TASK
Show every line of the listing below that contains the word "pixels".

Pointing data for screenshots
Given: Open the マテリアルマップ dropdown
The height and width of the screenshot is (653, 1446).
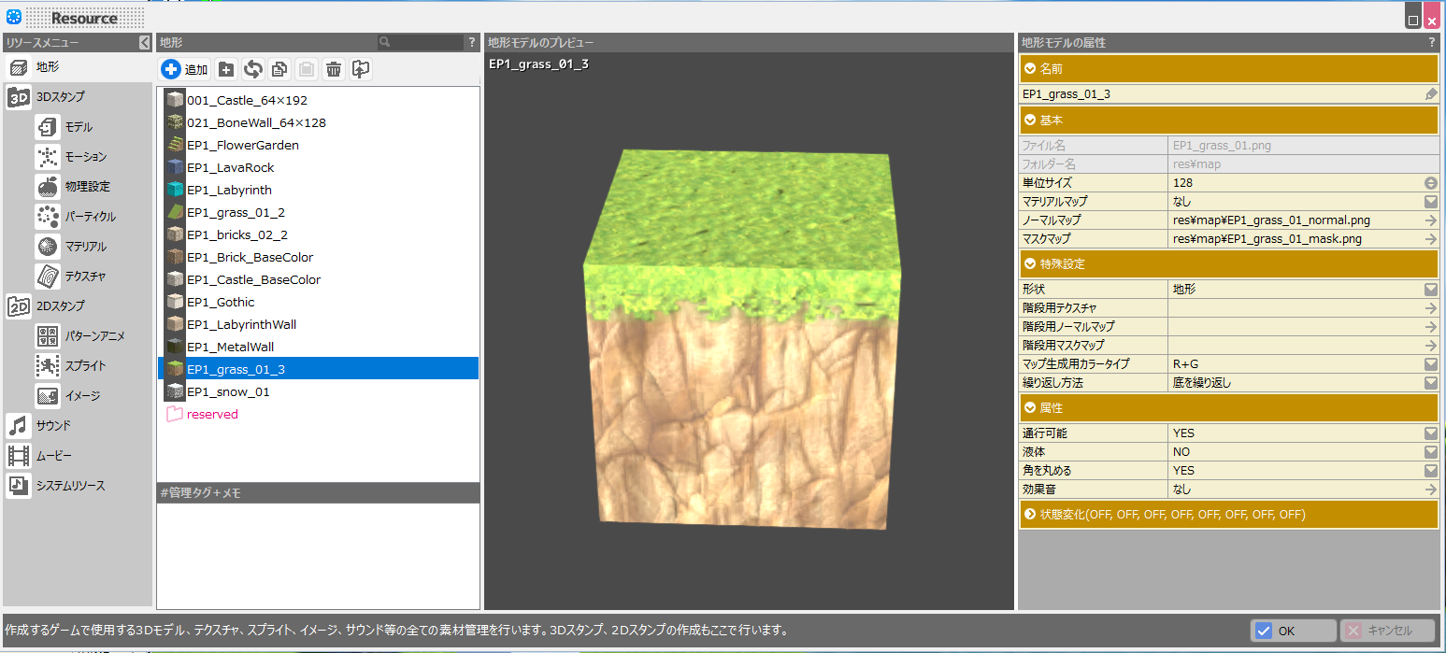Looking at the screenshot, I should (x=1430, y=202).
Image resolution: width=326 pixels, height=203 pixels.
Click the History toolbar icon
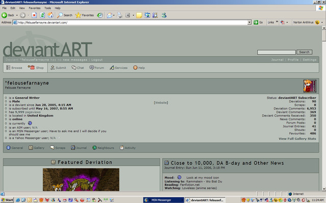(100, 15)
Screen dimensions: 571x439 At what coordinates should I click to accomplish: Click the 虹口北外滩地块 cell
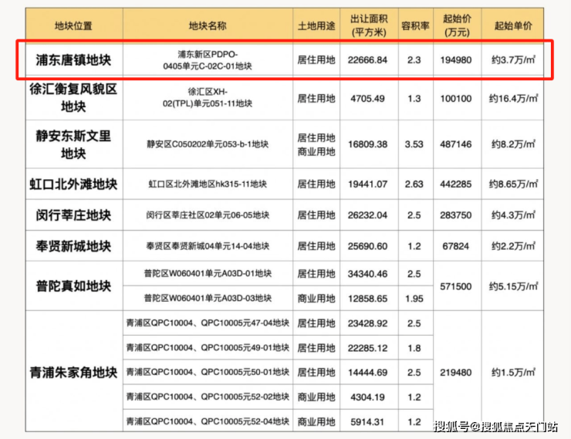point(73,184)
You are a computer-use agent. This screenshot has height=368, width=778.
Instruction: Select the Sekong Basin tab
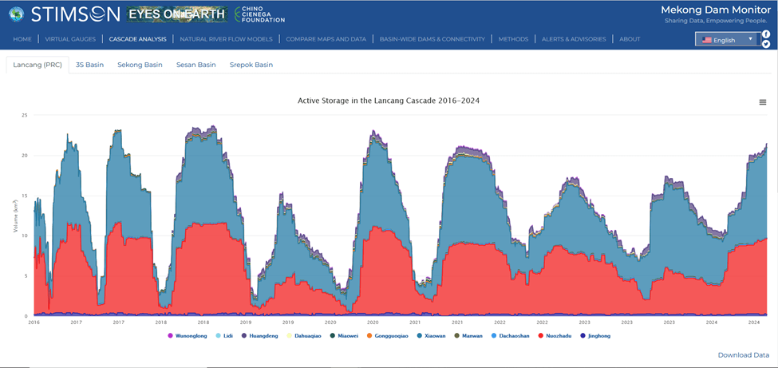point(140,65)
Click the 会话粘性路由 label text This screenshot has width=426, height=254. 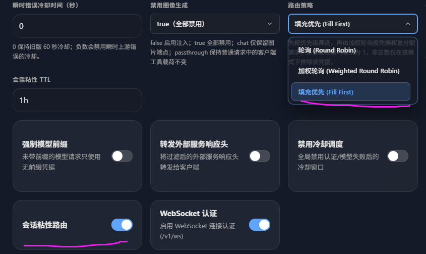(45, 225)
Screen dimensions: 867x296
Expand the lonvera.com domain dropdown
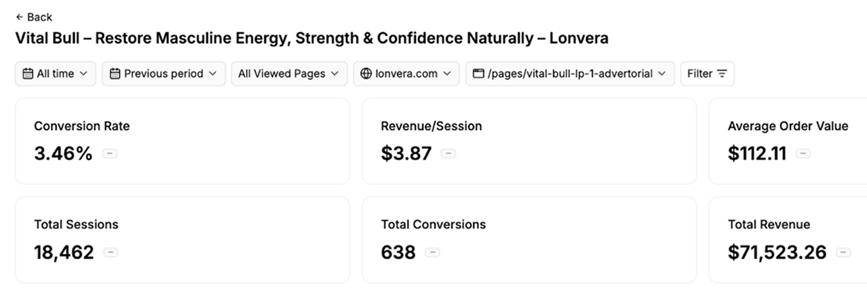point(406,74)
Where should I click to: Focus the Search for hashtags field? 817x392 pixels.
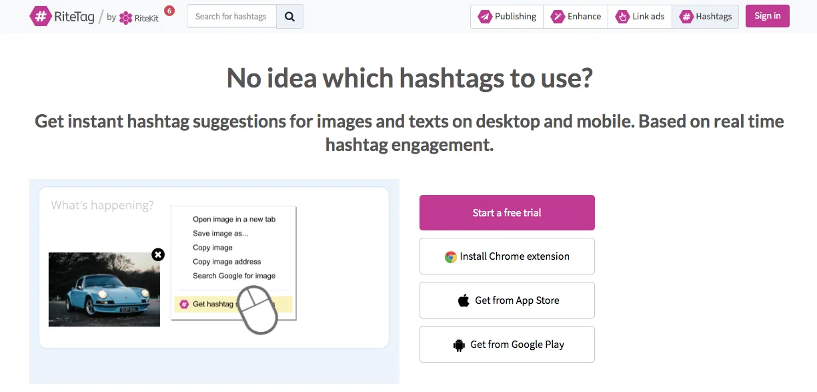tap(231, 17)
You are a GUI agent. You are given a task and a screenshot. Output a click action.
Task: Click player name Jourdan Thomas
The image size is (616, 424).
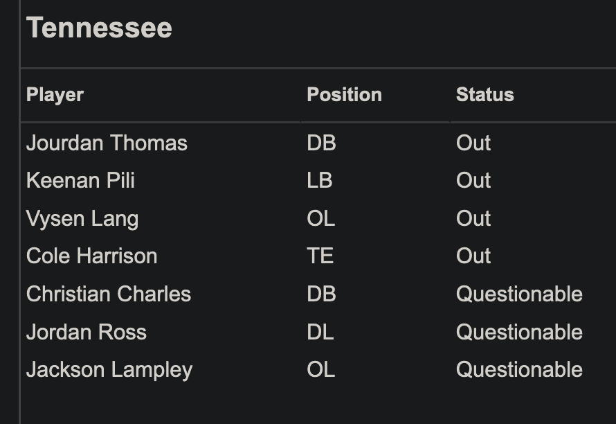[x=107, y=143]
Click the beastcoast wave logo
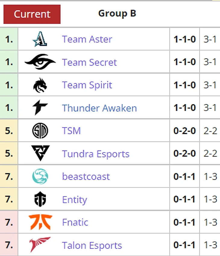The height and width of the screenshot is (256, 220). click(x=40, y=177)
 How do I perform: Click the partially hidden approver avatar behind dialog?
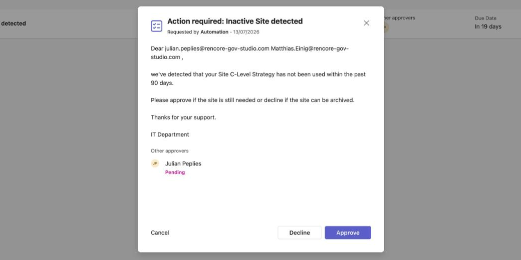(386, 28)
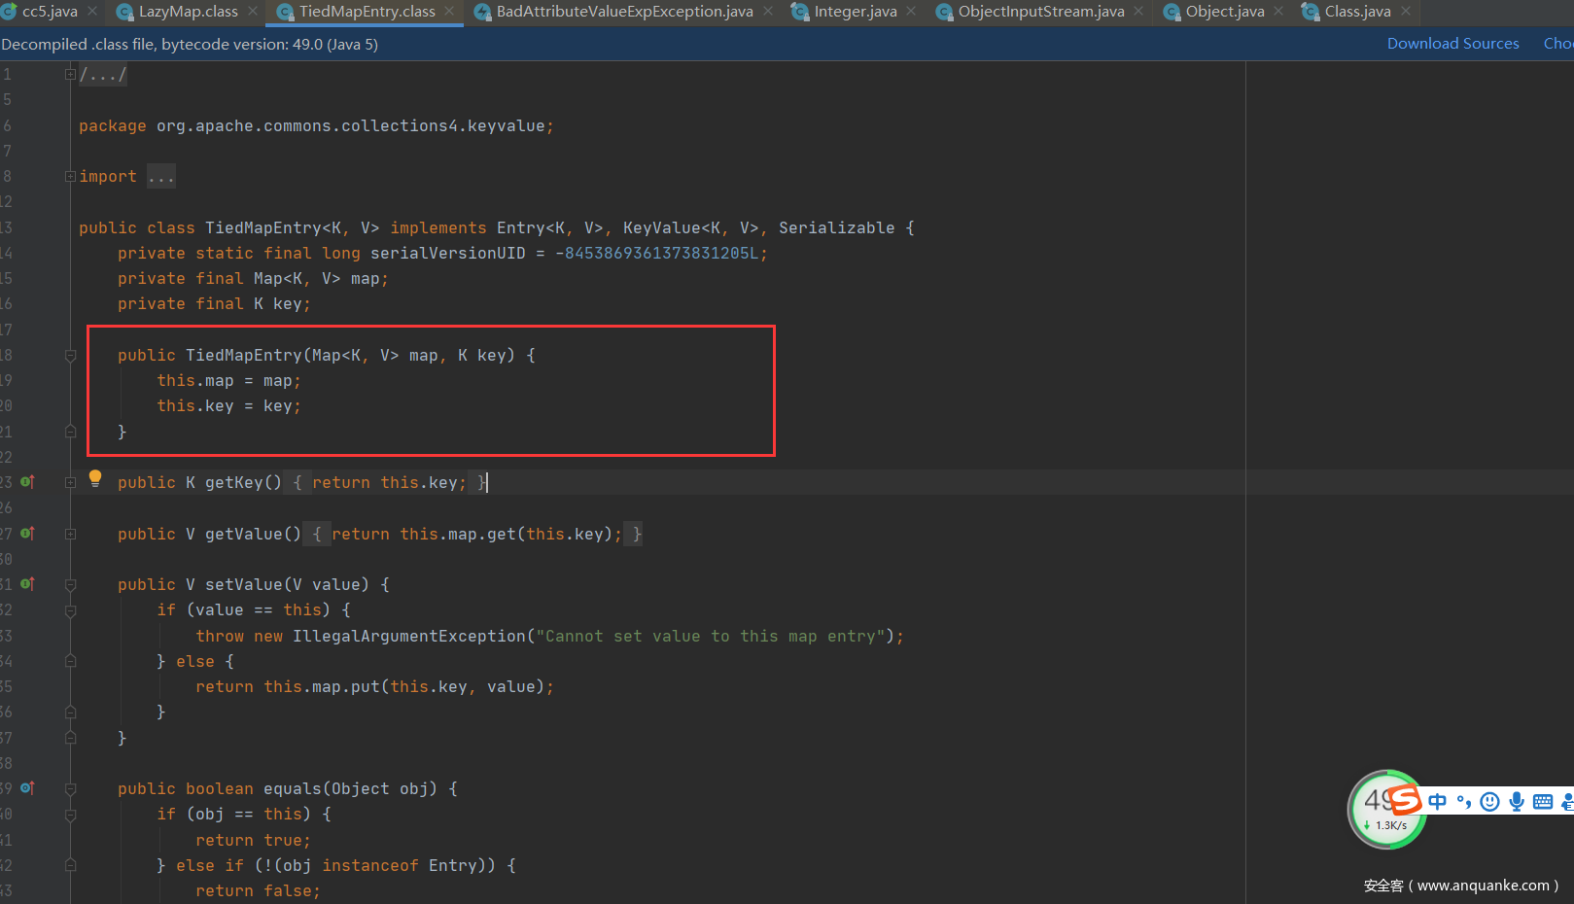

RESPONSE BELOW
Image resolution: width=326 pixels, height=203 pixels.
Where should I click to: Focus the Search for hashtags field? 817x392 pixels.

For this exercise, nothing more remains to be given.